TRECHO PARA LEITURA:
>>>>>
O vaticanista acredita que a essência do texto assinado com o grande imã de Al Azhar deve estar na encíclica. E o papa incluirá expressões recorrentes de seus discursos sobre o mundo pós-pandêmico, como a gravidade do "vírus da desigualdade" e a necessidade da "globalização da solidariedade". E haverá referências franciscanas, como inspiração.
— Ele vai abordar a solidariedade tão urgente no mundo de hoje, pós-pandêmico — diz frei Marcelo Toyansk Guimarães, da Comissão Justiça, Paz e Integridade da Criação dos Frades Capuchinhos do Brasil. — O modo como nós, franciscanos, entendemos a ecologia é muito forte no Papa Francisco. Mas a fraternidade também é algo central na espiritualidade franciscana. O papa caminha na esteira de São Francisco, inspirado por São Francisco.
Importância
Na hierarquia dos documentos católicos, a encíclica é a mais importante. Dirigida aos bispos do mundo todo - e, por conseguinte, aos fiéis de todas as dioceses -, traz o chamado magistério de um papa, ou seja, os pontos basilares de sua doutrina.
<<<<<
MATERIAL FORNECIDO:
>>>>>
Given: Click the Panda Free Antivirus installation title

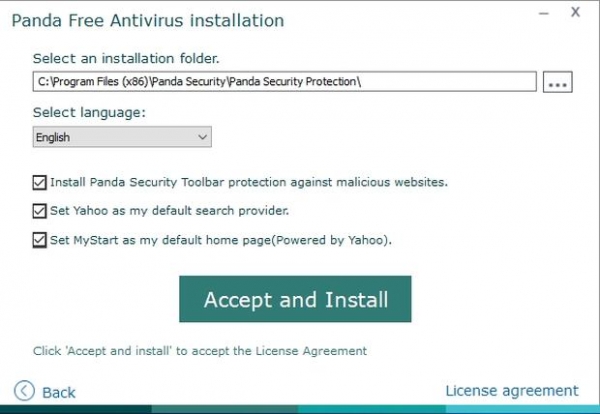Looking at the screenshot, I should click(x=148, y=21).
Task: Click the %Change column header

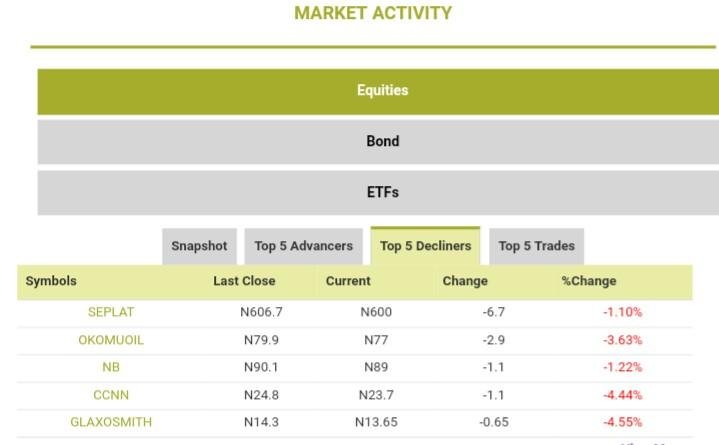Action: 589,281
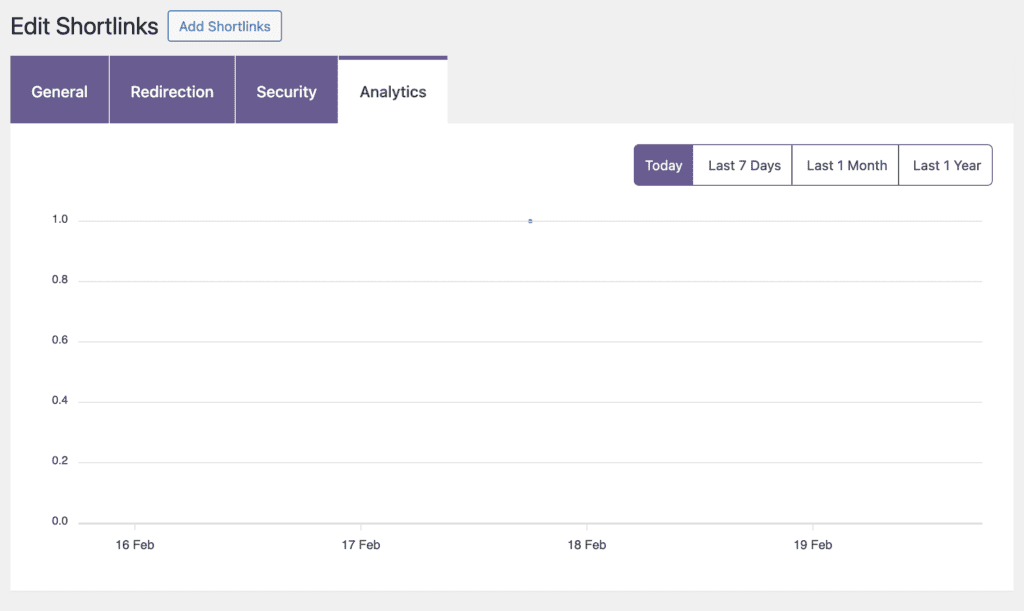Click the 19 Feb axis label

coord(812,545)
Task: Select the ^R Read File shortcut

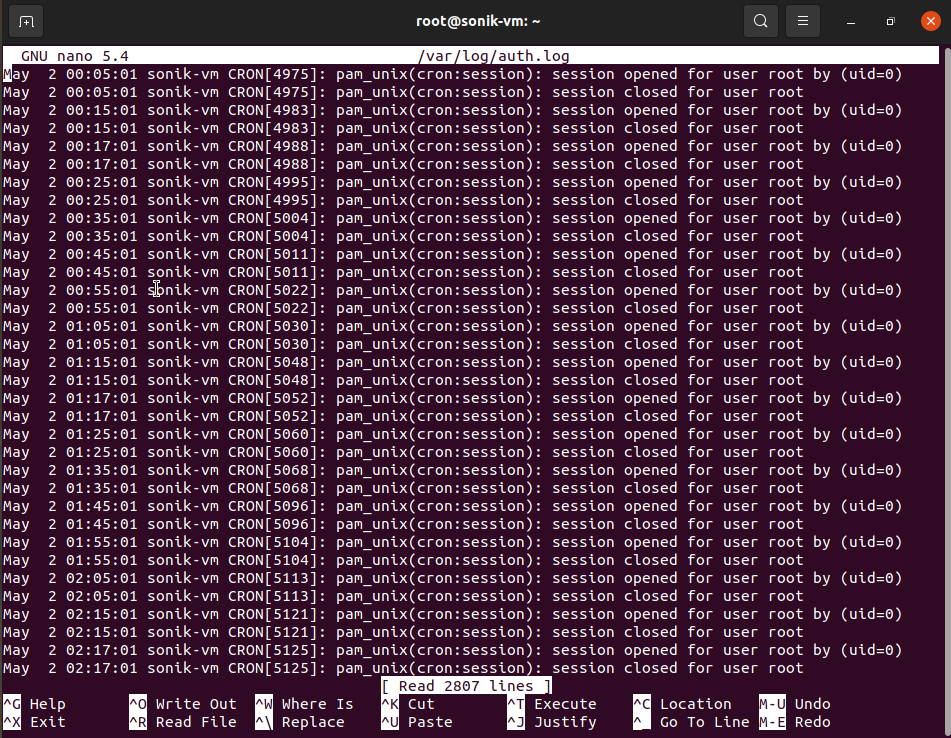Action: click(x=183, y=722)

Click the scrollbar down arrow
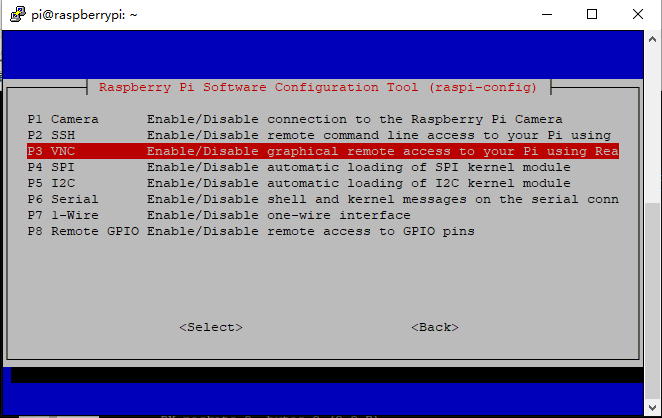tap(653, 407)
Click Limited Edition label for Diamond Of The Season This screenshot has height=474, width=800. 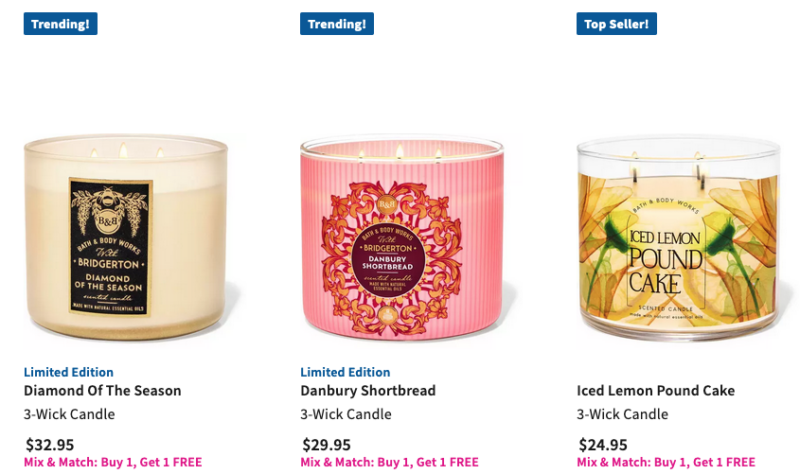(x=68, y=372)
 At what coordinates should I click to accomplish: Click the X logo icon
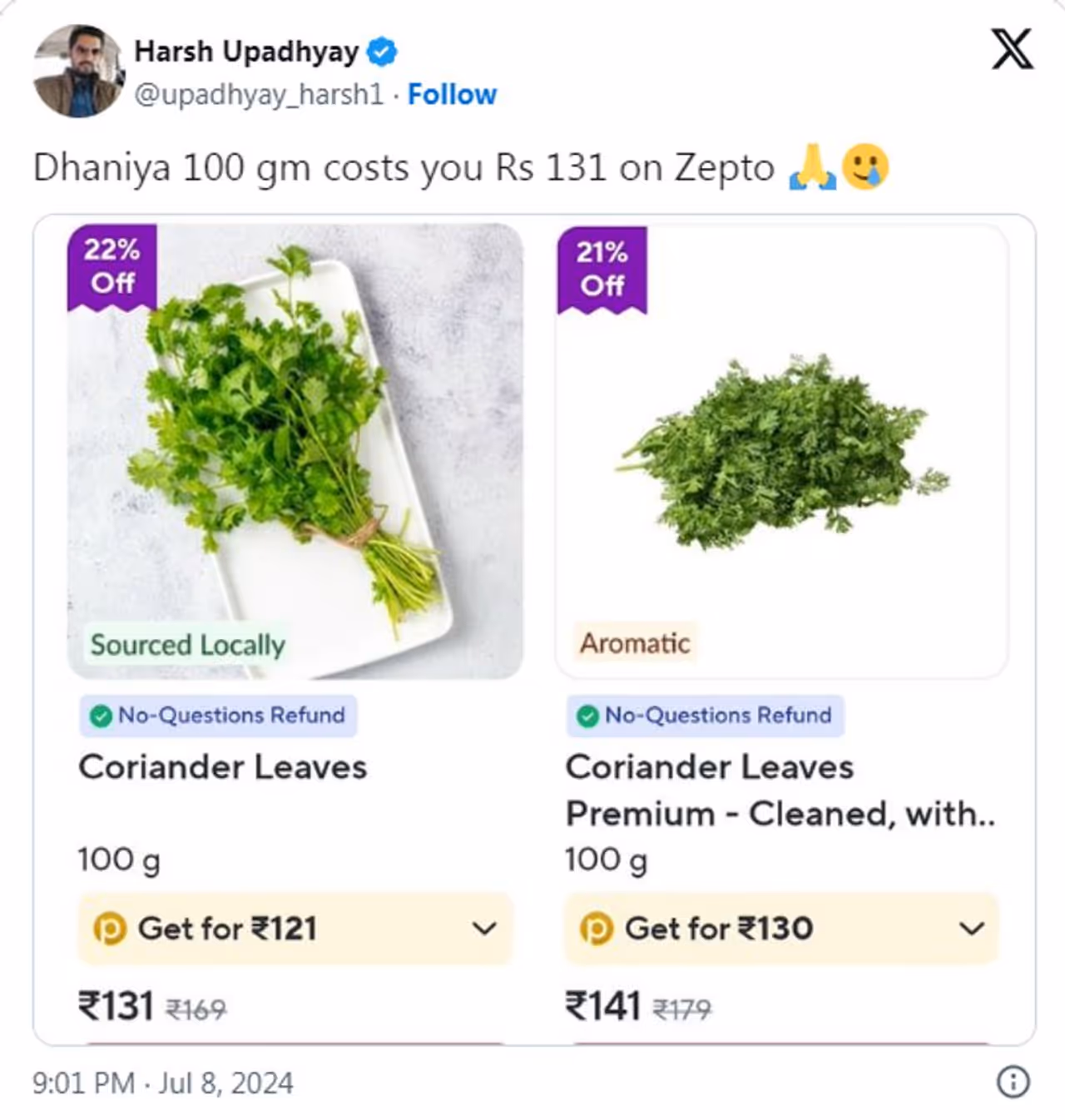click(1012, 49)
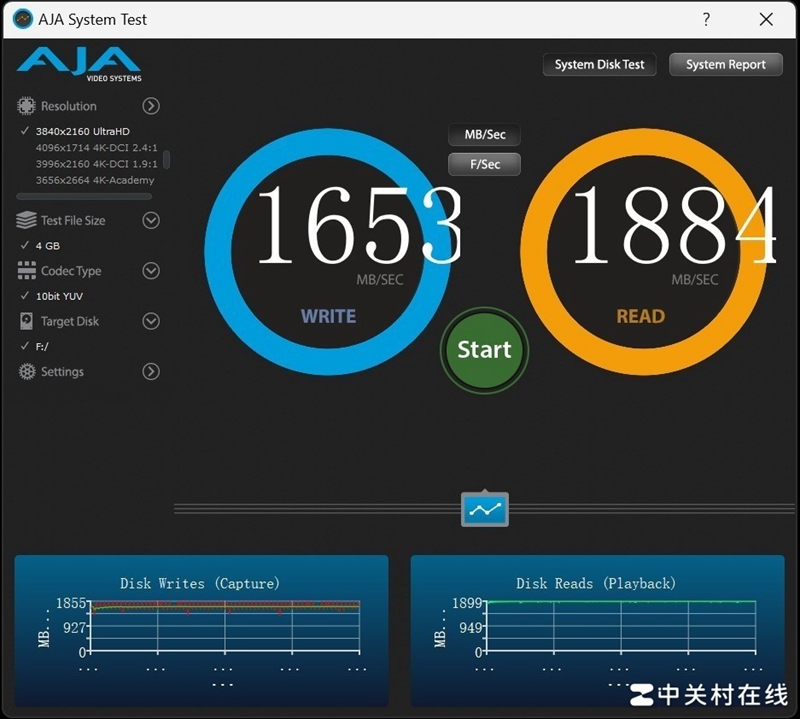Expand the Target Disk dropdown arrow

[x=151, y=322]
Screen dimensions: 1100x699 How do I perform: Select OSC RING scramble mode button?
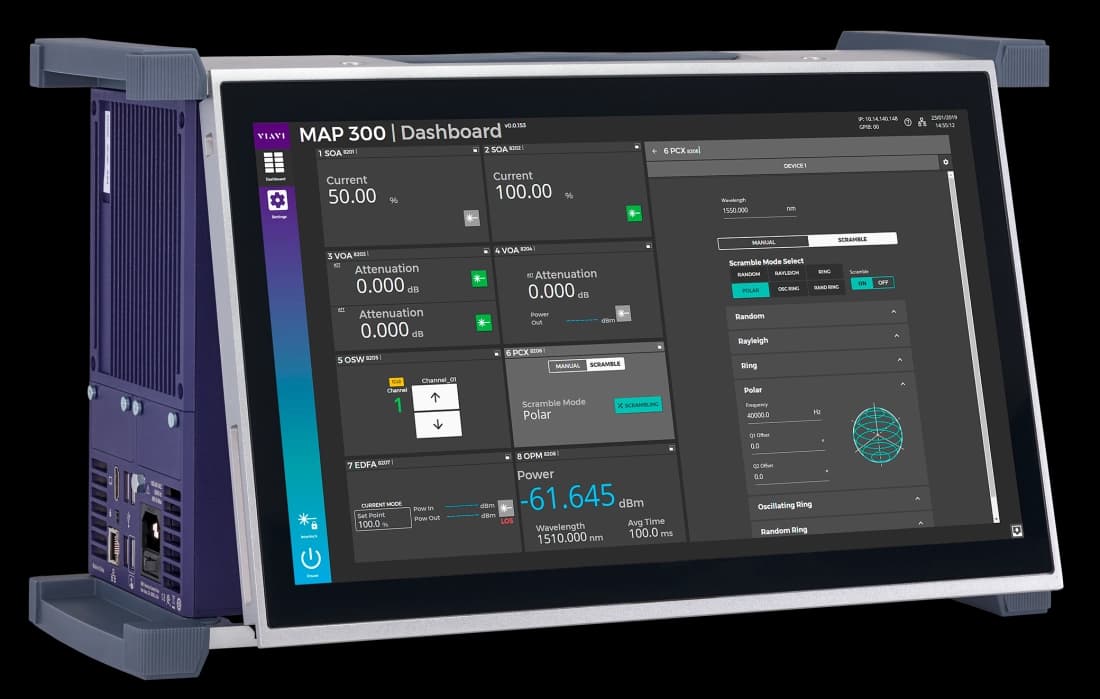pos(788,289)
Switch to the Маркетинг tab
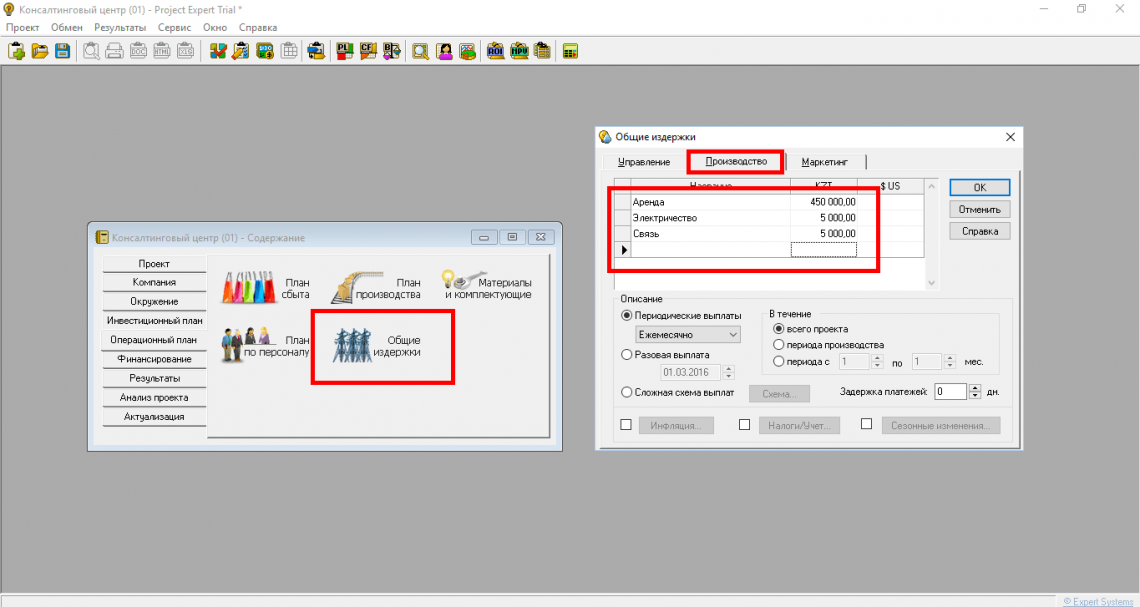 click(x=824, y=162)
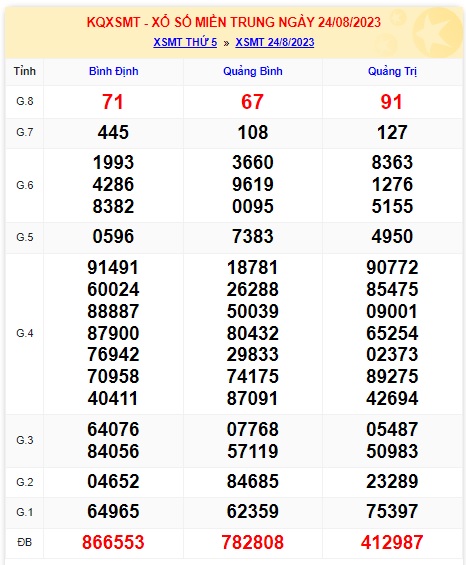The height and width of the screenshot is (565, 466).
Task: Click Quảng Bình special prize 782808
Action: click(x=253, y=542)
<<<<<
OBJETIVO DO EXERCÍCIO: Repita sem alterações o trecho sobre a encíclica do papa, começando em "Importância" e terminando em "de sua doutrina.". O material não é necessário para este exercício.

RESPOSTA DO EXERCÍCIO:
Importância
Na hierarquia dos documentos católicos, a encíclica é a mais importante. Dirigida aos bispos do mundo todo - e, por conseguinte, aos fiéis de todas as dioceses -, traz o chamado magistério de um papa, ou seja, os pontos basilares de sua doutrina.